Quote the records in full and leave their pictures out.

> Data records:
-- -- --

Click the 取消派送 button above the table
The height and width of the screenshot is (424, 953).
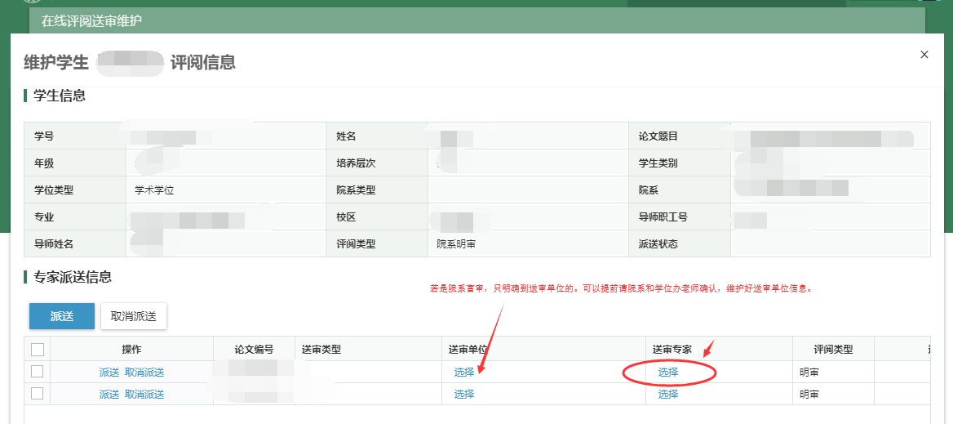(134, 316)
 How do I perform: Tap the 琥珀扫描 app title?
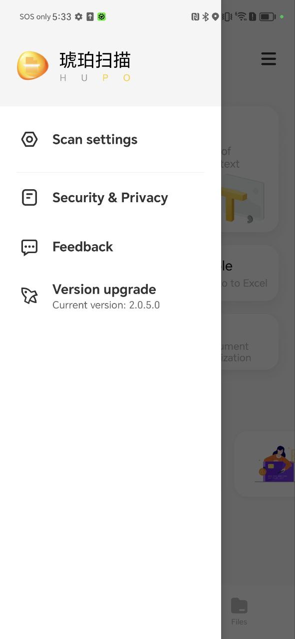pyautogui.click(x=95, y=60)
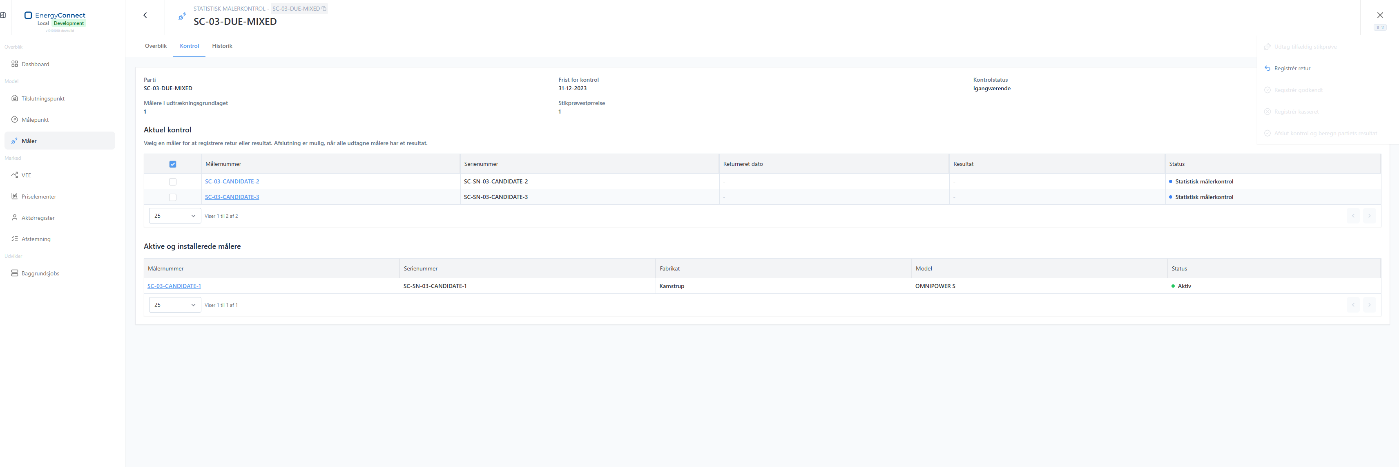Open the VEE sidebar section
Image resolution: width=1399 pixels, height=467 pixels.
(60, 175)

-- -- --

> Written response:
Click the 取消派送 button above the table
The height and width of the screenshot is (424, 953).
(134, 316)
 How do I perform: Tap the 琥珀扫描 app title?
pyautogui.click(x=95, y=60)
Open the VEE sidebar section
Image resolution: width=1399 pixels, height=467 pixels.
(60, 175)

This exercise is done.